● MATERIAL SHOWN
□ □ □

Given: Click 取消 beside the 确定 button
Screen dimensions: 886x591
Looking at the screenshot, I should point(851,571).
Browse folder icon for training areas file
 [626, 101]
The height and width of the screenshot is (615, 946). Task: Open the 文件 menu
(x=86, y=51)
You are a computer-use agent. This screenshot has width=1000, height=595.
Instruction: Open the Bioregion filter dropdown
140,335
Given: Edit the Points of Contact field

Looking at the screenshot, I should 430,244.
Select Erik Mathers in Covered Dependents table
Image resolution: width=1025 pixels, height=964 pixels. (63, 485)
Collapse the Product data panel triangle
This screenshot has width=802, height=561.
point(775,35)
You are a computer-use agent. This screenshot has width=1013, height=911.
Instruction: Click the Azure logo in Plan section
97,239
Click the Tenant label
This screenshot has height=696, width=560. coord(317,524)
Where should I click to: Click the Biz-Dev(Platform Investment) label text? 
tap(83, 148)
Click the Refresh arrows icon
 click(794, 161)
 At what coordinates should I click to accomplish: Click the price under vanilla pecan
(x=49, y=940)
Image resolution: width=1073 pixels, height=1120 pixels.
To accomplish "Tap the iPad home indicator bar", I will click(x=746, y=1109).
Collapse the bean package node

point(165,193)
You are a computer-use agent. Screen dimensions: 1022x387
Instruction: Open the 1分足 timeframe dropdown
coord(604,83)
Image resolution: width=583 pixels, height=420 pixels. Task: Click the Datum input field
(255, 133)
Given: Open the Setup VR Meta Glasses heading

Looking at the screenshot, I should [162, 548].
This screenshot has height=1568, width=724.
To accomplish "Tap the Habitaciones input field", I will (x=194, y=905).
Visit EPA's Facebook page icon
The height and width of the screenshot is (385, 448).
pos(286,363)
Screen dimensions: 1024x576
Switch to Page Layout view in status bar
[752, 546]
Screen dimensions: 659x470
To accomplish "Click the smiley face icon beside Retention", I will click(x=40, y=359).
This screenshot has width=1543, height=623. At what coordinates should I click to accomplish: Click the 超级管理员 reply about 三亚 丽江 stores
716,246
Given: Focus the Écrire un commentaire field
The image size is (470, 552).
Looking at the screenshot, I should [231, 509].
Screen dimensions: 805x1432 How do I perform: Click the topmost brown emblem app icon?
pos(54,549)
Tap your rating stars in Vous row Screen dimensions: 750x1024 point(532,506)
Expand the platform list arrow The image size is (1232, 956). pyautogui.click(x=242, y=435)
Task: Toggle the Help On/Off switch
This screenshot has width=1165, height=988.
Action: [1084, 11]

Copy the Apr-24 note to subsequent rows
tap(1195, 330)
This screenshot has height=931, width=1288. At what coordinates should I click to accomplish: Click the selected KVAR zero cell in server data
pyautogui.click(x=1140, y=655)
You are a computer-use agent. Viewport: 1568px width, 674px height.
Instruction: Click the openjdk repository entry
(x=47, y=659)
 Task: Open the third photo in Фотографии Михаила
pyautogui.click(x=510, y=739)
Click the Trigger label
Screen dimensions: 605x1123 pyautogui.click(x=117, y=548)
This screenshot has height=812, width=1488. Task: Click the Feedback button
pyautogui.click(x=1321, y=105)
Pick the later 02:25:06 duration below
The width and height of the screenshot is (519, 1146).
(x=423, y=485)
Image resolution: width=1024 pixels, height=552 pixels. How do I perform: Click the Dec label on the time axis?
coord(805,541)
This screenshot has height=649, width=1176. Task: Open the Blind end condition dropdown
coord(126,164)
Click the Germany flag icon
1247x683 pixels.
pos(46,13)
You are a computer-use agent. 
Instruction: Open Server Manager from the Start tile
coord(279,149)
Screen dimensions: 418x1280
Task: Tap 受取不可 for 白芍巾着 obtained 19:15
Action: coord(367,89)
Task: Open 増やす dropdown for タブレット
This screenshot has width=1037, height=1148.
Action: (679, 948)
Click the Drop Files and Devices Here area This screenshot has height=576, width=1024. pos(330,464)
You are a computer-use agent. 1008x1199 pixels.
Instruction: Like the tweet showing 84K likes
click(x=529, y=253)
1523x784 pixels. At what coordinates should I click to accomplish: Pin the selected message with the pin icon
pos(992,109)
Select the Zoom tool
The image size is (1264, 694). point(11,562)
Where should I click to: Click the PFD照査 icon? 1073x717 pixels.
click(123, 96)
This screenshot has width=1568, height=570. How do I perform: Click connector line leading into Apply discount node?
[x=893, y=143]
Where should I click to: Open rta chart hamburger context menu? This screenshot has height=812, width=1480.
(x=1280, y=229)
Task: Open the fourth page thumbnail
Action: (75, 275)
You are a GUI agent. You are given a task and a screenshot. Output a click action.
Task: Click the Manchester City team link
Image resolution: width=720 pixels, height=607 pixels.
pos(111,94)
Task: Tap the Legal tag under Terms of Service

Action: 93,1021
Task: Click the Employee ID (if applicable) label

□ □ □

● INSTRUCTIONS FOR THE TASK
Render every line of the records above as a Markdown table with the columns Row and Line, numbering the rows and omitting blank lines.

● SOLVED PROBLEM
| Row | Line |
|---|---|
| 1 | Given: Click 取消 beside the 确定 button |
| 2 | Screen dimensions: 886x591 |
| 3 | Looking at the screenshot, I should point(851,571). |
| 4 | Browse folder icon for training areas file |
| 5 |  [626, 101] |
| 6 | The height and width of the screenshot is (615, 946). Task: Open the 文件 menu |
| 7 | (x=86, y=51) |
| 8 | You are a computer-use agent. This screenshot has width=1000, height=595. |
| 9 | Instruction: Open the Bioregion filter dropdown |
| 10 | 140,335 |
| 11 | Given: Edit the Points of Contact field |
| 12 | Looking at the screenshot, I should 430,244. |
| 13 | Select Erik Mathers in Covered Dependents table |
| 14 | Image resolution: width=1025 pixels, height=964 pixels. (63, 485) |
| 15 | Collapse the Product data panel triangle |
| 16 | This screenshot has width=802, height=561. |
| 17 | point(775,35) |
| 18 | You are a computer-use agent. This screenshot has width=1013, height=911. |
| 19 | Instruction: Click the Azure logo in Plan section |
| 20 | 97,239 |
| 21 | Click the Tenant label |
| 22 | This screenshot has height=696, width=560. coord(317,524) |
| 23 | Where should I click to: Click the Biz-Dev(Platform Investment) label text?  |
| 24 | tap(83, 148) |
| 25 | Click the Refresh arrows icon |
| 26 |  click(794, 161) |
| 27 |  At what coordinates should I click to accomplish: Click the price under vanilla pecan |
| 28 | (x=49, y=940) |
| 29 | Image resolution: width=1073 pixels, height=1120 pixels. |
| 30 | To accomplish "Tap the iPad home indicator bar", I will click(x=746, y=1109). |
| 31 | Collapse the bean package node |
| 32 | point(165,193) |
| 33 | You are a computer-use agent. Screen dimensions: 1022x387 |
| 34 | Instruction: Open the 1分足 timeframe dropdown |
| 35 | coord(604,83) |
| 36 | Image resolution: width=583 pixels, height=420 pixels. Task: Click the Datum input field |
| 37 | (255, 133) |
| 38 | Given: Open the Setup VR Meta Glasses heading |
| 39 | Looking at the screenshot, I should [162, 548]. |
| 40 | This screenshot has height=1568, width=724. |
| 41 | To accomplish "Tap the Habitaciones input field", I will (x=194, y=905). |
| 42 | Visit EPA's Facebook page icon |
| 43 | The height and width of the screenshot is (385, 448). |
| 44 | pos(286,363) |
| 45 | Screen dimensions: 1024x576 |
| 46 | Switch to Page Layout view in status bar |
| 47 | [752, 546] |
| 48 | Screen dimensions: 659x470 |
| 49 | To accomplish "Click the smiley face icon beside Retention", I will click(x=40, y=359). |
| 50 | This screenshot has width=1543, height=623. At what coordinates should I click to accomplish: Click the 超级管理员 reply about 三亚 丽江 stores |
| 51 | 716,246 |
| 52 | Given: Focus the Écrire un commentaire field |
| 53 | The image size is (470, 552). |
| 54 | Looking at the screenshot, I should [231, 509]. |
| 55 | Screen dimensions: 805x1432 How do I perform: Click the topmost brown emblem app icon? |
| 56 | pos(54,549) |
| 57 | Tap your rating stars in Vous row Screen dimensions: 750x1024 point(532,506) |
| 58 | Expand the platform list arrow The image size is (1232, 956). pyautogui.click(x=242, y=435) |
| 59 | Task: Toggle the Help On/Off switch |
| 60 | This screenshot has width=1165, height=988. |
| 61 | Action: [1084, 11] |
| 62 | Copy the Apr-24 note to subsequent rows |
| 63 | tap(1195, 330) |
| 64 | This screenshot has height=931, width=1288. At what coordinates should I click to accomplish: Click the selected KVAR zero cell in server data |
| 65 | pyautogui.click(x=1140, y=655) |
| 66 | You are a computer-use agent. Viewport: 1568px width, 674px height. |
| 67 | Instruction: Click the openjdk repository entry |
| 68 | (x=47, y=659) |
| 69 |  Task: Open the third photo in Фотографии Михаила |
| 70 | pyautogui.click(x=510, y=739) |
| 71 | Click the Trigger label |
| 72 | Screen dimensions: 605x1123 pyautogui.click(x=117, y=548) |
| 73 | This screenshot has height=812, width=1488. Task: Click the Feedback button |
| 74 | pyautogui.click(x=1321, y=105) |
| 75 | Pick the later 02:25:06 duration below |
| 76 | The width and height of the screenshot is (519, 1146). |
| 77 | (x=423, y=485) |
| 78 | Image resolution: width=1024 pixels, height=552 pixels. How do I perform: Click the Dec label on the time axis? |
| 79 | coord(805,541) |
| 80 | This screenshot has height=649, width=1176. Task: Open the Blind end condition dropdown |
| 81 | coord(126,164) |
| 82 | Click the Germany flag icon |
| 83 | 1247x683 pixels. |
| 84 | pos(46,13) |
| 85 | You are a computer-use agent.  |
| 86 | Instruction: Open Server Manager from the Start tile |
| 87 | coord(279,149) |
| 88 | Screen dimensions: 418x1280 |
| 89 | Task: Tap 受取不可 for 白芍巾着 obtained 19:15 |
| 90 | Action: coord(367,89) |
| 91 | Task: Open 増やす dropdown for タブレット |
| 92 | This screenshot has width=1037, height=1148. |
| 93 | Action: (679, 948) |
| 94 | Click the Drop Files and Devices Here area This screenshot has height=576, width=1024. pos(330,464) |
| 95 | You are a computer-use agent. 1008x1199 pixels. |
| 96 | Instruction: Like the tweet showing 84K likes |
| 97 | click(x=529, y=253) |
| 98 | 1523x784 pixels. At what coordinates should I click to accomplish: Pin the selected message with the pin icon |
| 99 | pos(992,109) |
| 100 | Select the Zoom tool |
| 101 | The image size is (1264, 694). point(11,562) |
| 102 | Where should I click to: Click the PFD照査 icon? 1073x717 pixels. |
| 103 | click(123, 96) |
| 104 | This screenshot has width=1568, height=570. How do I perform: Click connector line leading into Apply discount node? |
| 105 | [x=893, y=143] |
| 106 | Where should I click to: Open rta chart hamburger context menu? This screenshot has height=812, width=1480. |
| 107 | (x=1280, y=229) |
| 108 | Task: Open the fourth page thumbnail |
| 109 | Action: (75, 275) |
| 110 | You are a GUI agent. You are given a task and a screenshot. Output a click action. |
| 111 | Task: Click the Manchester City team link |
| 112 | Image resolution: width=720 pixels, height=607 pixels. |
| 113 | pos(111,94) |
| 114 | Task: Tap the Legal tag under Terms of Service |
| 115 | Action: 93,1021 |
| 116 | Task: Click the Employee ID (if applicable) label |